> [Exercise aim]
Please output as a JSON list of strings the lines of the material from the line with "Click the SMSLink" up to and including the line with "(x=141, y=435)", one string per line and no blank lines.

> [Source records]
=======

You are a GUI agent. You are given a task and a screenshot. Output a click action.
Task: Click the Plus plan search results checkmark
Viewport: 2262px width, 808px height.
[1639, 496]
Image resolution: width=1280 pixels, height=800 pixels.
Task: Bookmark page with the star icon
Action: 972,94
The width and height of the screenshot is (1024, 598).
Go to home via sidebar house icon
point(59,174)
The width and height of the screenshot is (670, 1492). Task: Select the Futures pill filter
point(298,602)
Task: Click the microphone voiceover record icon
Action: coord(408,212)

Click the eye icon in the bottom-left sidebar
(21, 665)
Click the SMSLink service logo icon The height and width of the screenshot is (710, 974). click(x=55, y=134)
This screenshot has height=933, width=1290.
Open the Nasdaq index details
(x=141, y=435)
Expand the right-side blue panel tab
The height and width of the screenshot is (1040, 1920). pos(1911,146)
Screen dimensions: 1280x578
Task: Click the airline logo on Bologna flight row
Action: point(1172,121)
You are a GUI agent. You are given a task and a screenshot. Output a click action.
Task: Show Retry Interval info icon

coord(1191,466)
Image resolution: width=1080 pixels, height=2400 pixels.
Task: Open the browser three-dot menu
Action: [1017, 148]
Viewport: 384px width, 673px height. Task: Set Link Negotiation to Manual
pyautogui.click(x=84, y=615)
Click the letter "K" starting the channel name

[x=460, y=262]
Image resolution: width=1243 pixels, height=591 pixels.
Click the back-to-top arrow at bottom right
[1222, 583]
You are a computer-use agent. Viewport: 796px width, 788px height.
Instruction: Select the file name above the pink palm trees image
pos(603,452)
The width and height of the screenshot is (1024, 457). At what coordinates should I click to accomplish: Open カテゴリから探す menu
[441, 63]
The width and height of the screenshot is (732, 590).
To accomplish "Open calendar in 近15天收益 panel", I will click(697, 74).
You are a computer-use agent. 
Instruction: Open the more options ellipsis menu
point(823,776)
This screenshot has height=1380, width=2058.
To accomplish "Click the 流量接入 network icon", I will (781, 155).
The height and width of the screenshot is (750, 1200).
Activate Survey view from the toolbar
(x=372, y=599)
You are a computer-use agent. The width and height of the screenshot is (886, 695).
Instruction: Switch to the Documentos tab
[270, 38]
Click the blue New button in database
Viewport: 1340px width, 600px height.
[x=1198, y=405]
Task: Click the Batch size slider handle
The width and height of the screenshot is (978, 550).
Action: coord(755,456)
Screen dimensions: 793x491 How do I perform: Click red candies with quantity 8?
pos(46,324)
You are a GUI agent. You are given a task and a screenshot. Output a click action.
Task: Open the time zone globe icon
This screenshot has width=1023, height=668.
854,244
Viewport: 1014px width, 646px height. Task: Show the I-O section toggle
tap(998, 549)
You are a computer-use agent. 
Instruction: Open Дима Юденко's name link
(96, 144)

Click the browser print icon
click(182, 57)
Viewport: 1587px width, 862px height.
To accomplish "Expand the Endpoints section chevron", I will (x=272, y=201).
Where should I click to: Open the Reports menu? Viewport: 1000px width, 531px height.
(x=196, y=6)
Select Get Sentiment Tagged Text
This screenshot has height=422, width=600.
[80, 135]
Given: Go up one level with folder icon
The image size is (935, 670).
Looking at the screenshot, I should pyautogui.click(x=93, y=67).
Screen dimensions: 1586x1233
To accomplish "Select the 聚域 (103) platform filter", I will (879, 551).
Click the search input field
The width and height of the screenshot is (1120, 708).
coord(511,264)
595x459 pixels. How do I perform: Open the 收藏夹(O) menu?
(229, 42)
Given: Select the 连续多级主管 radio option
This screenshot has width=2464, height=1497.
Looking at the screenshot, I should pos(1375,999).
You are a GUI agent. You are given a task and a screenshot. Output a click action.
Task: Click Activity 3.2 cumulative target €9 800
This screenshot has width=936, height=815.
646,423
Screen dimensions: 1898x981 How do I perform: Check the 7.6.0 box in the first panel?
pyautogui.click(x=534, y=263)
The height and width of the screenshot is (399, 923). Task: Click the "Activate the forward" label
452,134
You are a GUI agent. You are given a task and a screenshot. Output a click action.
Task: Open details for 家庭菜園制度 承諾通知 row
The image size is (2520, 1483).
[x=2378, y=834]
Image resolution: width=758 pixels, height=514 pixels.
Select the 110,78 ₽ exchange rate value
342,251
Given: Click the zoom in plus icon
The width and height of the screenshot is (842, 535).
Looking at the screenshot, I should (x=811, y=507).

=======

> [In response]
[
  "Click the SMSLink service logo icon The height and width of the screenshot is (710, 974). click(x=55, y=134)",
  "This screenshot has height=933, width=1290.",
  "Open the Nasdaq index details",
  "(x=141, y=435)"
]